Information architecture that works in two languages
The biggest challenge with a bilingual website isn’t translation. It’s structure.
English and French content don’t always map one-to-one. Page titles, navigation labels, and section headings can be different lengths. CTAs that work in English might need restructuring in French. An information architecture that looks clean in one language can break in another.
We built the IA to accommodate both languages from the start. Navigation labels were tested in both English and French for length and clarity. Page structures were designed with enough flexibility to handle different content lengths without breaking the layout. The result is a site that feels equally natural in both languages, not an English site with French translations bolted on.
A unified design across 28 pages
28 pages is a lot. Without a system, that many pages start drifting visually: different spacing, inconsistent button styles, sections that look like they belong on different websites.

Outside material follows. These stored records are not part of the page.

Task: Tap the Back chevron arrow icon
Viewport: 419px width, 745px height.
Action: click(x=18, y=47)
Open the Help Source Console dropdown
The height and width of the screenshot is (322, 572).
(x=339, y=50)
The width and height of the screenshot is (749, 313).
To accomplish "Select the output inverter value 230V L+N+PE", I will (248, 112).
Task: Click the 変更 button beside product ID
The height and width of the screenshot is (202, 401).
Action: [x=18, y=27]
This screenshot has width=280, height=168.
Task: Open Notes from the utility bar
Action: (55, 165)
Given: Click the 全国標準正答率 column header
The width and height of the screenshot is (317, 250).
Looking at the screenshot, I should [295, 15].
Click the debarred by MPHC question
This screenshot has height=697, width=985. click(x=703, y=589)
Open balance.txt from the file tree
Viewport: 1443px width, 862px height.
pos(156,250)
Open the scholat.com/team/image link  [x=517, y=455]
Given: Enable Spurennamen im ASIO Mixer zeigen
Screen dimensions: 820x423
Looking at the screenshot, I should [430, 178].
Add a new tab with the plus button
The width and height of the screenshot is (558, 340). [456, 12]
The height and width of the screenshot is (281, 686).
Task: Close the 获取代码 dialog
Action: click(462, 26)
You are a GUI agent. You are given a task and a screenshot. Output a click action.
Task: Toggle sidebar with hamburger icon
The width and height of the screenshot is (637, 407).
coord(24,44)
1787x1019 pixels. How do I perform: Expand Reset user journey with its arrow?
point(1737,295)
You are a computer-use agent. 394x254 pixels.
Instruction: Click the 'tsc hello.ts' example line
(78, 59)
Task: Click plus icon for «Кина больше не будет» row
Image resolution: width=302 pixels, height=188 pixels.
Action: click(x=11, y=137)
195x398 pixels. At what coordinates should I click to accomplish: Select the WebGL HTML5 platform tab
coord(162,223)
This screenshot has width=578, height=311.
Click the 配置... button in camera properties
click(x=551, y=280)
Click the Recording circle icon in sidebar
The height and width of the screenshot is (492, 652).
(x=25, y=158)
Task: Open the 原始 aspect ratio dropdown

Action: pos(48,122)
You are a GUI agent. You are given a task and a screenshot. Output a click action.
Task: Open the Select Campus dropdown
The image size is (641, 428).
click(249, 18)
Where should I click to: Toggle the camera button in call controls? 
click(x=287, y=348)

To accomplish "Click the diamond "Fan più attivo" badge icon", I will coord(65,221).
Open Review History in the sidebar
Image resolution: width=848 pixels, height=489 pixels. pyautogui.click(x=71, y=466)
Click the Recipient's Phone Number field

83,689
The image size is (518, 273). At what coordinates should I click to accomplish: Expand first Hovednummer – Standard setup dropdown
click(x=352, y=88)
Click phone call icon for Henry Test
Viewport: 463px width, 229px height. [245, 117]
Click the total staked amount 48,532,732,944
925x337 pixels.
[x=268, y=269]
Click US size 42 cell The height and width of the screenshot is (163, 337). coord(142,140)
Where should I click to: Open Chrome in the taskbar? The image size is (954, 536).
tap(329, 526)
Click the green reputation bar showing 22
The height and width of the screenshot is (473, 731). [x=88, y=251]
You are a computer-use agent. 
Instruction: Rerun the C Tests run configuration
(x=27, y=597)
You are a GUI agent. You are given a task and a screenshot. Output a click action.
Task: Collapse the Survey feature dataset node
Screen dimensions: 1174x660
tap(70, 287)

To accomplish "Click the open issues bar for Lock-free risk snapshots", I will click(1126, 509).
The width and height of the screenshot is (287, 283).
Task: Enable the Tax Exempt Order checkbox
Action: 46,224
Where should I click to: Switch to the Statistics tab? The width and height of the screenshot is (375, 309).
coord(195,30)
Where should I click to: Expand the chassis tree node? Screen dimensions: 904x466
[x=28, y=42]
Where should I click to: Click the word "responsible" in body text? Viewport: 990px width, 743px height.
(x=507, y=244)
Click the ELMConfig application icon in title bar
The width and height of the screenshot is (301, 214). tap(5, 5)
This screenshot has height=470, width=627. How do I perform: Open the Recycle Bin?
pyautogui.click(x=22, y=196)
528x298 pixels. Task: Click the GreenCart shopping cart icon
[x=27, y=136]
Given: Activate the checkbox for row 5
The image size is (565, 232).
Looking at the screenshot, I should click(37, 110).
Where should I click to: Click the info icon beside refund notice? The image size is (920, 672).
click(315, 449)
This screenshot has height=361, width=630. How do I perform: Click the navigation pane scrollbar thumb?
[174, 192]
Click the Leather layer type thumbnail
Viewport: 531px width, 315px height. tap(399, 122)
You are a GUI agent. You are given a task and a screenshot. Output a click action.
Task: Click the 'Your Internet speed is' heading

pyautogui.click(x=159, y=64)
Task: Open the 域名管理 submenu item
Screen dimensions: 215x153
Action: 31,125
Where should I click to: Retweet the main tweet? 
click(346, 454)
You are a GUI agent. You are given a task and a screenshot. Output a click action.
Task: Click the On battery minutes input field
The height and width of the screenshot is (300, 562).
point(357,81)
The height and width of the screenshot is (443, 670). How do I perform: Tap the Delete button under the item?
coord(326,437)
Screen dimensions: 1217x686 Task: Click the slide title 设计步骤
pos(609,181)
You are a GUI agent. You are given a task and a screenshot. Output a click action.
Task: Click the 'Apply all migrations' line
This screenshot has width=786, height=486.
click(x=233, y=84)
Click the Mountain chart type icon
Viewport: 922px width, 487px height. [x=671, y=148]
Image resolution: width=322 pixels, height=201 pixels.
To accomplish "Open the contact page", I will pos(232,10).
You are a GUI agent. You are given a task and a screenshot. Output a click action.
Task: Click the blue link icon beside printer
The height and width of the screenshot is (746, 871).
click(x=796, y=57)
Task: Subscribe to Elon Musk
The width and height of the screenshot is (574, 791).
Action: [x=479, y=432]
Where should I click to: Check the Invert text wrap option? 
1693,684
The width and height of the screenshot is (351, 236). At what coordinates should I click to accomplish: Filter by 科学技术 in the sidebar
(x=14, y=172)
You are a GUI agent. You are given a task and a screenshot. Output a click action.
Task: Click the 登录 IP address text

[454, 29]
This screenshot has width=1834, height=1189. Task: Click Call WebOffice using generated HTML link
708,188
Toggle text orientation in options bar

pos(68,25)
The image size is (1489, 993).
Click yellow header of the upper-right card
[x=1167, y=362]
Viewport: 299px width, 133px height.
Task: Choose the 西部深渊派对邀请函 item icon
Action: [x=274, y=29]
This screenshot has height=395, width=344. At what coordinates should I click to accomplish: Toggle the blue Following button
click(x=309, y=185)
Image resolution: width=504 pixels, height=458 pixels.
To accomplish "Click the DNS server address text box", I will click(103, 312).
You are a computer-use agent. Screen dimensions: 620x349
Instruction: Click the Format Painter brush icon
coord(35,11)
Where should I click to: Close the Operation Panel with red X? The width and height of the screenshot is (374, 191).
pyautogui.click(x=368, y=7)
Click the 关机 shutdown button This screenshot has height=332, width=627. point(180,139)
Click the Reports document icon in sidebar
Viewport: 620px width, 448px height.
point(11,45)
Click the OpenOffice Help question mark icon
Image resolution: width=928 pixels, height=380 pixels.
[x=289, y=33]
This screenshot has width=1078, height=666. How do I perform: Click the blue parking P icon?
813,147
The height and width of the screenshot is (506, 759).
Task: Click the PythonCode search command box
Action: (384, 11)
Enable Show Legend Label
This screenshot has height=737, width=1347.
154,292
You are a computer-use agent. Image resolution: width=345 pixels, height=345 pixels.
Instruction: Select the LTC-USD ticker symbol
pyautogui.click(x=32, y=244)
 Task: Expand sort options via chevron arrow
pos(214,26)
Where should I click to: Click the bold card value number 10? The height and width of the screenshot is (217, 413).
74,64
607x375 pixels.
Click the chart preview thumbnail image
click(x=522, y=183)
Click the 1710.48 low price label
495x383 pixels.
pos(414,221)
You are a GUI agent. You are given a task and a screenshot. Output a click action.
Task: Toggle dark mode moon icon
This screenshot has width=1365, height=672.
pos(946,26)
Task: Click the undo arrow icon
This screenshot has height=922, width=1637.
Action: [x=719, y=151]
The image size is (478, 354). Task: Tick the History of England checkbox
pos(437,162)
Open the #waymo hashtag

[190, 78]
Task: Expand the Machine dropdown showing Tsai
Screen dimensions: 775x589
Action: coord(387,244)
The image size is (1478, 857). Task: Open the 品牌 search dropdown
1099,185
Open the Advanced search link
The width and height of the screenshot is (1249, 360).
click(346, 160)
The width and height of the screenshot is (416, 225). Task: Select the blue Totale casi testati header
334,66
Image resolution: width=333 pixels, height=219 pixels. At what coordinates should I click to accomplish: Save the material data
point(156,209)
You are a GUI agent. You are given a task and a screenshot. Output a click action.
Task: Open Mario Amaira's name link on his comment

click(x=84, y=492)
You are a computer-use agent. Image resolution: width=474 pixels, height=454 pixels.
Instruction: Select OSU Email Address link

We designed a unified visual language and component library that keeps everything consistent. Every page uses the same building blocks: the same typographic hierarchy, the same colour application, the same spacing rhythm. The components are flexible enough to serve different content types (industry pages, service descriptions, case studies, resource sections) while maintaining visual coherence throughout.
This matters more than it might seem. The Answer Company’s audience, CFOs, COOs, and operations directors evaluating ERP partners, visit multiple pages before making contact. If page 3 looks like it belongs on a different website than page 1, trust drops. The component library prevents that drift.
Multi-path navigation for a multi-dimensional offering
The Answer Company’s visitors arrive with different questions. A construction company owner wants to know about ERP for construction. A distribution manager wants to compare Acumatica to their current system. A CFO wants to understand the implementation process and timeline.
A single navigation path can’t serve all of them. We designed a multi-path system that lets visitors enter from any angle, by industry, by service type, or by business challenge, and find relevant content without dead ends or circular navigation.
This is the kind of IA problem that sounds simple on paper but gets complicated fast. Six industries, five service types, multiple integration options, plus resources, case studies, and company information. All in two languages. The navigation had to make this feel straightforward, and it does.
Information-first design
The Answer Company’s content is dense. ERP consulting involves technical specifications, implementation timelines, industry-specific workflows, and certification details. The design needed to present all of this clearly without overwhelming visitors who might not be technical.
We prioritised clarity over decoration. Clean layouts with generous whitespace. A typographic hierarchy that guides readers through complex content. Visual elements that support the information rather than competing with it. The design works hard, but it doesn’t draw attention to itself. It lets the content do the talking.
Tracking that doesn’t slow things down
The Answer Company needed comprehensive tracking to understand how visitors move through the site and where they convert. We integrated third-party tracking systems while keeping page load performance tight.
This balance trips up a lot of websites. Tracking scripts can add significant page weight and slow everything down if they’re not implemented carefully. We built the tracking layer to capture the data The Answer Company needs for their marketing decisions without making visitors wait for it to load.